The hospice team comes into the home to create the most comfortable environment possible for you and your family. This means a hospital bed, or other medical equipment, can be ordered for the patient to allow the home setting to adapt to the needs of the patient and caregivers. The hospice team can provide a 24-hour, seven days a week on-call support. The team provides all of the direction and resources necessary to ensure that the wishes of the patient and family are at the center of consideration with every decision made on behalf of the patient. Routine professional team visits are made to support the patient and the family through the final stage of life. This also means setting up an end-of-life plan. Hospice encourages family funeral planning, financial planning, to relieve distress for the patient and family. Hospice relies on the family and community around the patient to care for him. There is a hospice benefit that provides respite, an in-patient facility for a short period time needed, when the family caregiver needs a break.
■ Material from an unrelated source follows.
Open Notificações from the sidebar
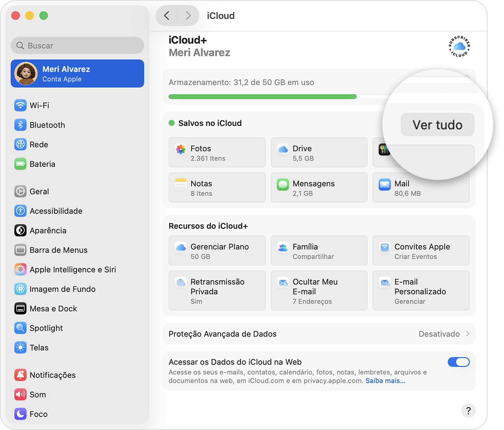This screenshot has width=504, height=430. coord(50,375)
“Death is the final stage of growth,” Dr. Elisabeth Kubler Ross once said, and then wrote a whole book on the subject. One should realize that hospice provides a time and space for the family and the person confronting end of life to make preparations, decisions and plans that will help everyone grow closer together at a time when families feel like they are being wrenched apart. And after the death, the family becomes the patient supported with bereavement resources and support for 13 months. The 13 months is to carry the family through the first anniversary of death, often the most difficult period on the grief journey.
Hospice Is Not
Some people have the misconception that hospice is full-time custodial care for the dying. Quite the contrary, what hospice does is help and educate you as a family and community how to take care of your own in this final stage of life. So, hospice relies heavy on family members and community members to perform the daily duties such as feeding, bed-changing, bathing, toileting and all other basic needs of the dying. Hospice provides an interdisciplinary team of professionals that reinforce the framework of support the patient and family already have in place. A health aide from hospice can be assigned and they can come in to help with bathing and other basic needs on an as-needed basis. If a caregiver is needed to help the maintain the level of care necessary then the social worker can provide a local referral. If a person is in a nursing care home, hospice is there to professionally manage the nursing home plan of care as related to the terminal illness, including care plan oversight, medication management and symptom control.
Palliative care treats the symptoms brought on by a disease. It is often used interchangeably with hospice care. It’s the same model of care utilizing the interdisciplinary team of hospice, but without the six-month or less to live stipulation. Palliative care can be dispensed in a hospital and was formed as a medical specialty because often people were not getting the care they needed on social, emotional and spiritual level in the hospital when coping with the realities that come with terminal illnesses. In these cases, the patient is not ready to give up the battle, or go home, or maybe the doctor feels the patient is not ready to give a hospice referral. Whatever the circumstance, the palliative care team meets the patient right where he or she is at and helps facilitate a more open communication about end of life care and planning.